Big Oil Can’t Be Trusted to Define the Terms of A Carbon Tax Solution
Big oil companies are proposing a carbon tax to tackle climate change. The idea sounds reasonable, but it masks sinister intentions.
Companies maximize profits, usually by externalizing whatever costs they can get away with. Corporations have a long history of decimating communities and the environment, exploiting labour, even using slaves. Big Oil is no exception. Recent news about slave auctions exposed in Libya sent shockwaves around the world.
But look at the global oil industry and you can see modern-day slavery on oil rigs operating from the United Kingdom to Australian waters. The destruction the oil majors have caused to peoples’ lives and land in Nigeria alone show the degree to which profits not only come first — but ultimately are all that matter.
This is crucial to bear in mind considering that some of the world’s biggest oil majors are now backing a tax on oil — a tool that could be effective in the fight against climate change, if implemented properly.
The move suggests that on some level, Big Oil knows the game is up. Nonetheless, they still want to manage the process, to slow down the green transformation and limit its impact on their profits. It’s only slightly incredible to think that oil corporations may now be choosing to put Planet Earth first. This, at least, is the message they are spreading through corporate media. “Exxon, BP and Shell back carbon tax proposal to curb emissions” is just one of the recent headlines explaining the aims of the Climate Leadership Council.
The coalition of oil majors, other major corporations and neoliberal politicians are joined by the self-proclaimed environmentalists Nature Conservancy. That organization in fact drilled for oil on land it had acquired under the pretext of saving local wildlife against oil drilling.
Beware of False Solutions
The Climate Leadership Council defines itself as the “Republican solution to climate change”. It seeks a $40 per tonne tax on carbon as a “free-market, limited government” way to deal with climate change. The CLC is meanwhile sneaking in other anti-climate justice proposals, including dismantling mainstay environmental protections like the Clean Air Act.
This is an extremely dangerous path to go down. Corporations already sue governments for infringing on their profits. If environmental regulations were swapped for a climate tax, it would only take one corporate court case, or one Senate vote, to dismantle the tax. Even if the tax survives, corporations will no doubt habitually be dodging it.
The CLC’s second core anti-environment attack is its call for legal immunity for those who caused the most climate damage — namely, the oil majors themselves. Climate damage in the last decade has cost the U.S. government $350 billion alone. Scale this up so it covers society as a whole, then expand it for the entire world, and factor in the intensifying changes to the climate, and the price tag becomes astronomical.
Even if the oil majors didn’t evade their proposed $40/per tonne tax on carbon, they would benefit if they could protect historic profits against historical damages. That Big Oil wants to cut regulations or not pay for climate change damage is no surprise.

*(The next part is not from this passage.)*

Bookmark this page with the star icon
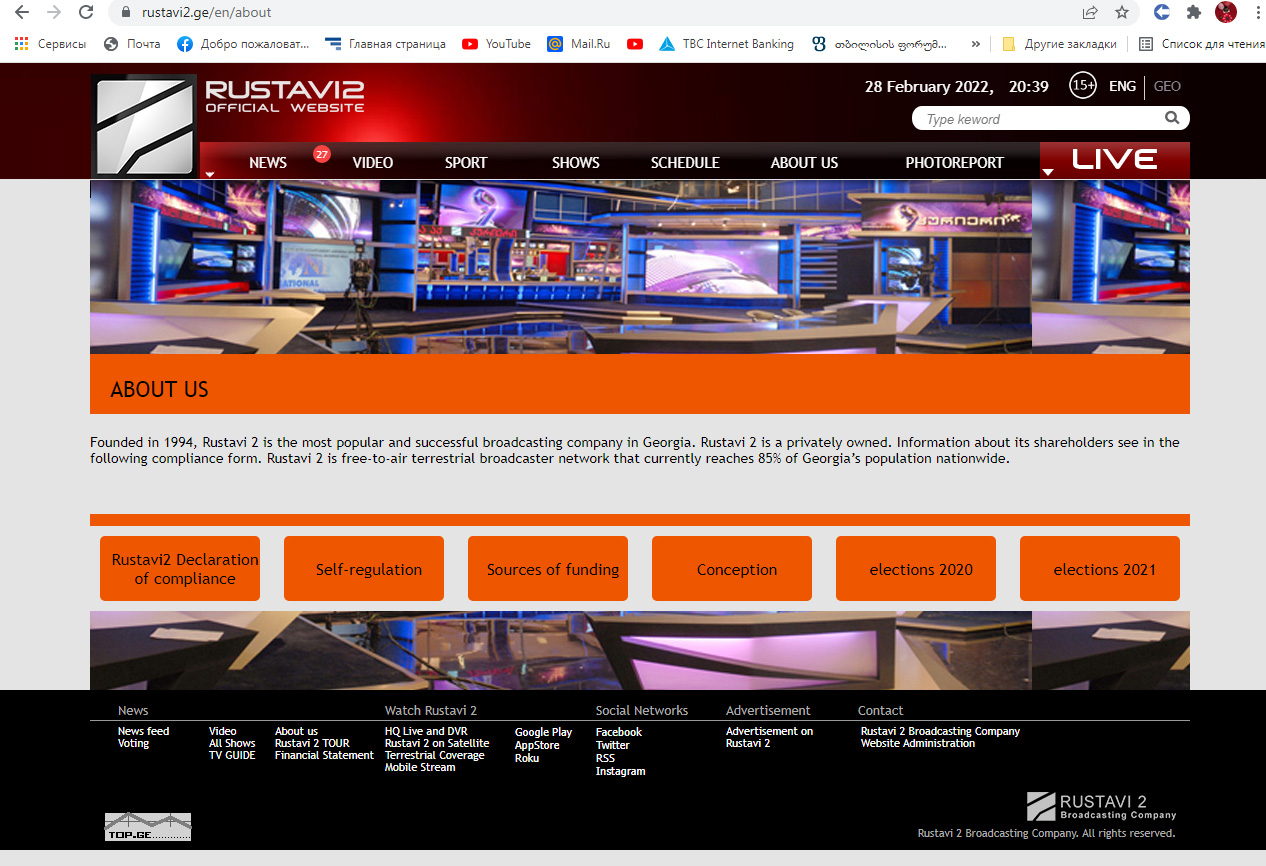[1121, 13]
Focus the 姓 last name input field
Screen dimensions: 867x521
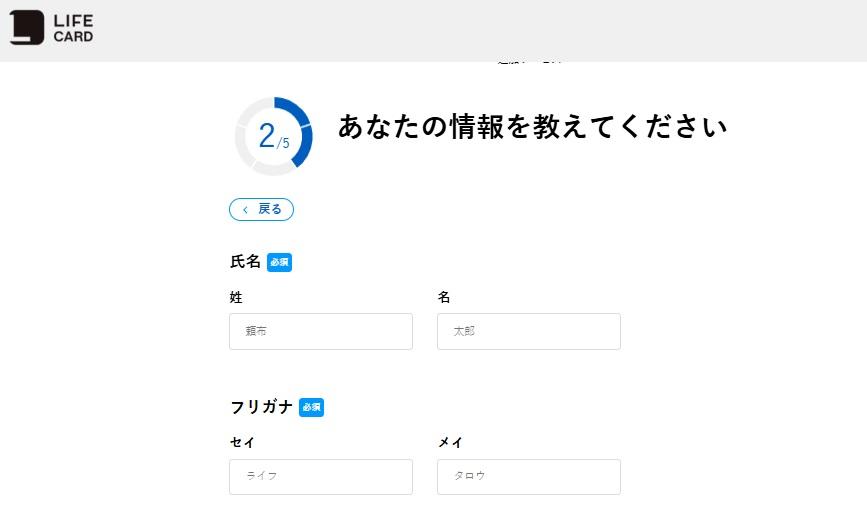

What is remarkable is that their public relations campaign is being swallowed so easily. Any journalist should hear alarm bells ringing when s/he reads a press release stating that Exxon, BP and Shell want to take a leadership role dealing with climate change. Documents show that by the 1960s, the oil industry had conclusive evidence of the links between carbon emissions and a brewing climate crisis. As early as the 1940s, in fact, those companies had already begun to sponsor climate skepticism.
The long campaign to discredit climate science compares with Big Tobacco’s attacks on health science, a battle the industry eventually lost. Similarly, despite oil-sponsored climate science denial, the case for tackling climate change is winning, mainly because the impacts of our warming planet have become unmistakable for everyone to see.
Leading the tax charge
Now, around the world there is growing momentum for a no-strings-attached carbon tax, with leading plans coming from the top of the North American continent. Canada’s government has announced that all provinces must tax carbon in 2018 by $10/tonne [$8US], rising to $50/tonne in 2022 [$40US], or create an equivalent cap-and-trade system.
Since 2007, Quebec has taxed carbon and reinvested the money in energy efficiency and public transport. It was followed by British Columbia in 2008. Different provinces have implemented or will put in place different schemes. In British Columbia, the revenue is given directly to low- and middle-income families. Other provinces, like Ontario, plan to use the money generated from the carbon tax to reduce other taxes.
The takeaway is this: Carbon taxes can both reduce emissions and have a redistributive impact on the economy. Their effectiveness is perhaps best shown in the opposition they are facing from Saskatchewan and Manitoba. Both are provinces with large oil industries currently fighting the government’s carbon tax. Canada wants to implement the tax to hit the country’s Nationally Determined Contributions — details to be agreed upon in 2019, turning promises made in the 2015 Paris Agreement at COP21 into reality.
The potential of carbon taxes to help countries meet their forthcoming round of climate targets is a big reason oil majors are trying to create their own favorable schemes. A large component of climate negotiations is redistribute justice — making those who have earned billions by causing climate change compensate the people most impacted from its effects, namely countries in the Global South. The fact is, 63 percent of cumulative global emissions can be traced to 90 oil majors and other carbon intense corporations.
Think about that: 90 corporations responsible for nearly two-thirds of the planet’s heat-trapping greenhouse gas emissions.
Under this context, it’s no wonder these companies want immunity against court cases suing them for climate change. As Occupy.com reported earlier this year, there is a growing surge of climate litigation across the globe. Research by the London School of Economics substantiates these cases, showing that a 20-fold increase in laws to protect the environment have assisted the process of taking Big Oil to court. In 25 countries, the research finds that around two-thirds of climate court cases have served to actually reinforce or strengthen current climate laws.
It makes sense, given their desperate situation, that oil majors are now trying to protect their historic profits with an offer that could impact their future profits. Clearly the planet need substantial carbon taxes. But in order to genuinely tackle climate change, we also need to protect and strengthen environmental laws as corporations continue to make money at any social and environmental cost. For real and historic climate justice, climate litigation needs to make those who profited from pollution pay — with no strings attached.